Nikki Marczak, a genocide scholar and advocate who works with Yazidi refugees in Australia, says that while the population has suffered severe transgenerational trauma, its members passed on that resilience through generations. “In some of my research in how Yazidi women survived and defied their perpetrators, a lot of the tactics that they used might be things that they learned from their own great-great grandmothers, things like protecting young girls by hiding or shaving their hair or covering their faces with ashes.”

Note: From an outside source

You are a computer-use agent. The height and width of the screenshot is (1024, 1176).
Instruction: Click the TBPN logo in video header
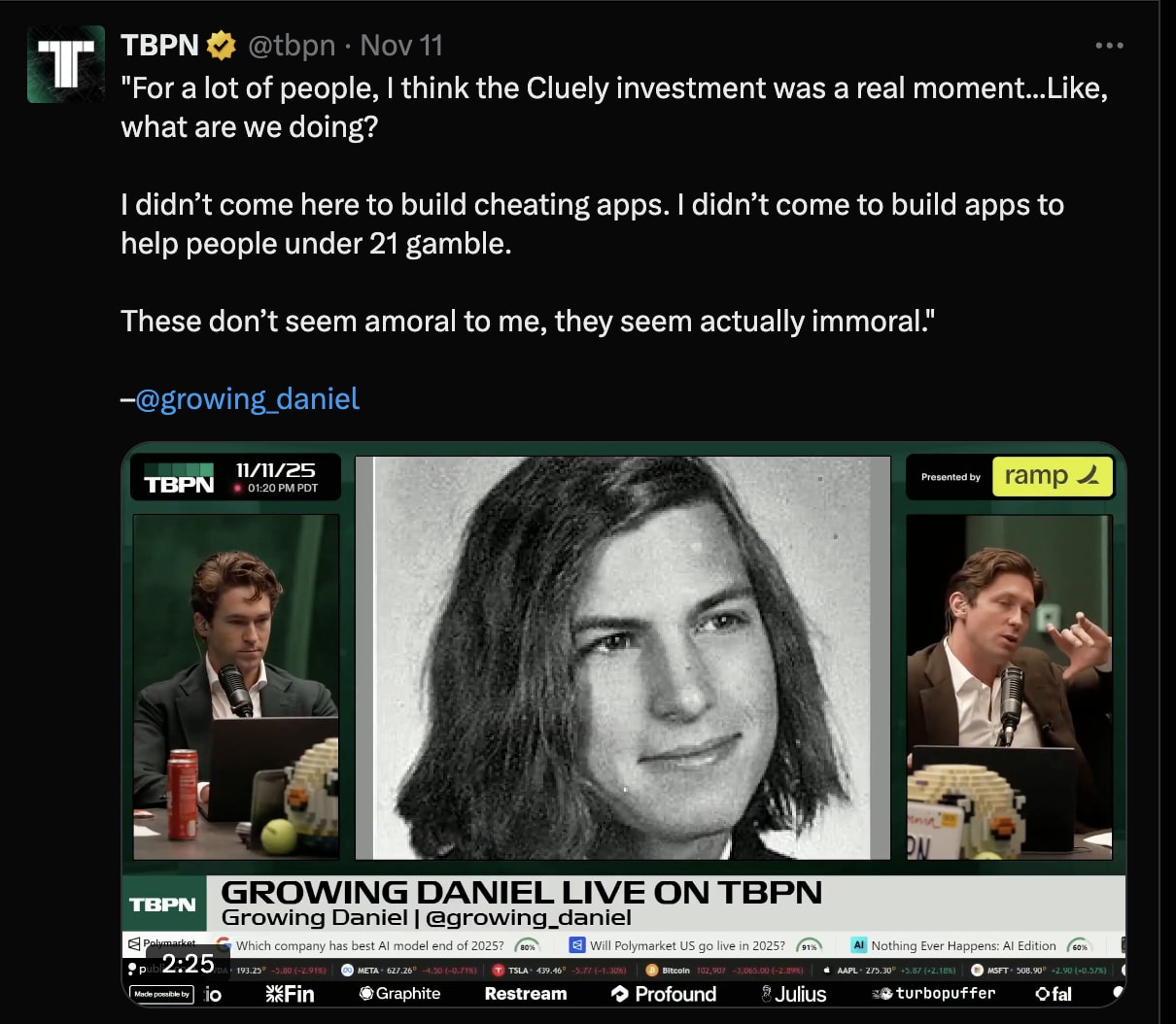[x=179, y=478]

In October, NDP immigration critic Jenny Kwan tabled a petition in the House of Commons, calling on the Liberal government to provide more psychological support for Yazidi refugees and to allow their extended family members to join them in Canada. Mathieu Genest, a spokesman for Immigration Minister Ahmed Hussen, responded to the petition by saying the government is trying to facilitate family reunification as soon as possible.
Not everyone will agree that allowing more members of Yazidi refugees' families into Canada is fair. Government policy focuses on helping those who are most vulnerable, and family members living in camps in Iraq may not fit this category. But Dr. Coakley argues that the petition is a step in the right direction. “I do not feel like government is doing enough to address family reunification.” She says the government’s response – that it does not extend family reunification beyond spouses and dependants for other refugees – doesn’t make sense for Yazidi refugees and their understanding of family.
Some therapists working with Yazidi refugees advocate engaging with families in ways that conflict with traditional Western concepts of therapy, with a distant professional relationship between therapist and patient. Some approaches Ms. Marczak suggests: sitting down and sharing a meal before attempting any therapy, developing programs such as sewing groups, or creating cultural events that normalize the idea of therapy.
Ms. Marczak and several physicians point out that Yazidis rarely respond to personal queries about themselves with personal answers. If a patient is asked how she is, she’s likely to tell you how everybody in her circle is. If you ask about her personal experience before coming to Canada, she’ll often tell you about the experience of her village, what happened to everyone she knew.
Asked what she wants for her life – where she wants to live, what she wants do – Jihan speaks of her family. “If we are all together here, that is all,” she says. “Even if someone told me to go out and clean the roads, I would do it, happy, if I was together with my sisters.”